De techniek - als een schilderspalet - laat hem toe rechtstreeks 'klankogenblikken' te komponeren en weer te geven. Deze 'instants sonores' zijn computermuziekminiaturen: het poëtisch ervaren van de omgevende tijd en ruimte.
Hij is mede-oprichter van C.R.A.N.E., een multidisciplinair centrum in Quincerot, vlakbij Lyon, waar jaarlijkse internationale symposia georganiseerd worden.
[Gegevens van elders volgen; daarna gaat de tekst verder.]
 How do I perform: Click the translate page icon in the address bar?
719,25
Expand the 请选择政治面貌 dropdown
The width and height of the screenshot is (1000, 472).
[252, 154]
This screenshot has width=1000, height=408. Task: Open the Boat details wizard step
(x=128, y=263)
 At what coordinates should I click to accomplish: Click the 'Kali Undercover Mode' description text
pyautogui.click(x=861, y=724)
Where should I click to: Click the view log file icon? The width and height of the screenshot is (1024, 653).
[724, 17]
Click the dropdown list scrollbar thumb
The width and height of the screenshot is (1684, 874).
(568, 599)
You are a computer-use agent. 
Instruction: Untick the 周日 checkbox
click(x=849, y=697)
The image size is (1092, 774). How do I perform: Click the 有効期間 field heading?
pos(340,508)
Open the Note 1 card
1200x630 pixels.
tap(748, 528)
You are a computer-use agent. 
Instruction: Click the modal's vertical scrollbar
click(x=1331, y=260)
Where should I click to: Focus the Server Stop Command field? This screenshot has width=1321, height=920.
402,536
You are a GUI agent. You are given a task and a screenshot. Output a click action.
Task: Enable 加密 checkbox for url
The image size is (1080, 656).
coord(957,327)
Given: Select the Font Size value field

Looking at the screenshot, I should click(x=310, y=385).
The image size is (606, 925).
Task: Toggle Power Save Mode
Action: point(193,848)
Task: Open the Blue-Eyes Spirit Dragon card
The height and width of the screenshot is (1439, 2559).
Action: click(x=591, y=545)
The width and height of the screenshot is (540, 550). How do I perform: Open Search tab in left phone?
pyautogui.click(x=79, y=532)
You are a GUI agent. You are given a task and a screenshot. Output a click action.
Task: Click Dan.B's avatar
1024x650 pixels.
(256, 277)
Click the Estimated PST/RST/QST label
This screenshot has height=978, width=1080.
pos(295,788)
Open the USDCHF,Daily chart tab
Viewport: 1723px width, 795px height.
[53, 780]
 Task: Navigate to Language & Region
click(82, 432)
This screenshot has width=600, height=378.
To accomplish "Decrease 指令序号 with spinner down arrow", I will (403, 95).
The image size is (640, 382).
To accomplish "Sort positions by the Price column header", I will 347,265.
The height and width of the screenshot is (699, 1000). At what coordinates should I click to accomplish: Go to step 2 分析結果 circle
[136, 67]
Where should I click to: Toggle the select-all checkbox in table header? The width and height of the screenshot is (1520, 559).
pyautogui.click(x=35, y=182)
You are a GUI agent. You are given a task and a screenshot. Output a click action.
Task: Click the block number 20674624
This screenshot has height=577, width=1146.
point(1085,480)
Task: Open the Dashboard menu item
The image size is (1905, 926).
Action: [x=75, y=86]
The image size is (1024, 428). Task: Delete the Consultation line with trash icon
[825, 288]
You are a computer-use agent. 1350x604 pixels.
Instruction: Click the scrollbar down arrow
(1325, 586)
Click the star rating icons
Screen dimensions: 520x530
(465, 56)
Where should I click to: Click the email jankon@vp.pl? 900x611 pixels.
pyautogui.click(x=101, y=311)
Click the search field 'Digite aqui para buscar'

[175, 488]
"Ik ben slechts boodschapper voor mezelf ... hetgeen ik laat horen heeft meer te maken met het fundamentele dan het toegepaste, want ik kan mij onmogelijk aan de vorm van een thema of opdracht plaatsen, waarvan de esthetiek of richtlijnen mijlenver verwijderd zijn van de dringende bezorgdheden van mijn korte leven? Het beroep van schepper bestaat niet, we zijn allemaal professionelen, maar professionelen van het onverkoopbare, het niet kwantificeerbare, het ontastbare, het onvergelijkbare...want allen zo verschillend...En laten we de kunstenaar en de schepper niet verwarren, het kulturele en het artistieke...Natuurlijk is de schepper soms kunstenaar en maakt het artistieke deel uit van het kulturele...maar het kulturele is niet noodzakelijk kunst en de kunstenaar is te dikwijls begaan met zijn publiek ten nadele van de kreatieve daad. Laten we ons opnieuw op onszelf koncentreren, om dan...met onze verschillen...misschien - vaak - in de onverschilligheid, uit te wisselen."
(Jean Voguet 1999)
Heinz Weber
Heinz Weber is een Duitse klankkunstenaar die leeft en werkt in Hamburg. Hij studeerde linguïstiek, plastische kunsten en muzikologie in Marburg, Hamburg en Berlijn. Sinds 1985 telt zijn artistieke produktie klankinstallaties, elektro-akoestische komposities, klankskulpturen, multi-media performances en klankontwerp voor film, theater en dans. Hij leidt ook workshops over experimentele klankkunststrategieën. In 1990 richtte hij mee SPRITZENHAUS op, een centrum voor akoestische kunst in Hamburg, waar hij performances, tentoonstellingen en residentieprojekten koördineert.
Met deze eklektische achtergrond is Heinz Weber een type voorbeeld van de multidisciplinaire kunstenaar. Zijn muzikale background geeft zijn werken een sterk gevoel voor struktuur en beweging, terwijl zijn plastische opleiding zorgt voor de konceptuele en architekturale onderbouw.
HEINZ WEBER: DAS SALZ ZUM ERDEN #2
DAS SALZ ZUM ERDEN #2 (het 'aardingszout') is een alchemistisch laboratorium waarin enkele elementaire fysische/chemische processen plaatsvinden. Deze processen hebben elk hun sonore eigenheid. Er is ook een reeks experimenten waarbij klankgebeurtenissen behandeld worden. Tijdens de voorstelling worden de processen doorgevoerd.
Opname/Protokol
Op een tweede niveau wordt er gewerkt met een systeem waarbij een oneindige magneetband door twee bandopnemers loopt, één voor opname en één voor weergave. Dit systeem laat simultane opname en weergave van de klankprocessen toe in een kontinue evolutie.
Publieke Weergave/Kompositie
Het laboratorium en het opnamesysteem werken allebei op een erg diskreet geluidsniveau. Tijdens de voorstelling worden bepaalde klankgebeurtenissen via een live mix naar de geluidsinstallatie gestuurd. Dit klankresultaat is de akoestische kwintessens van het werk.
Ik ben vooral geïnteresseerd in het luisteren. Als kunstenaar ben ik begaan met de specifieke klanken van dingen en eenvoudige akties. Met de idee van het alchemistisch laboratorium wil ik de exploratie van het essentiële associëren met het geloof in het wonderbaarlijke.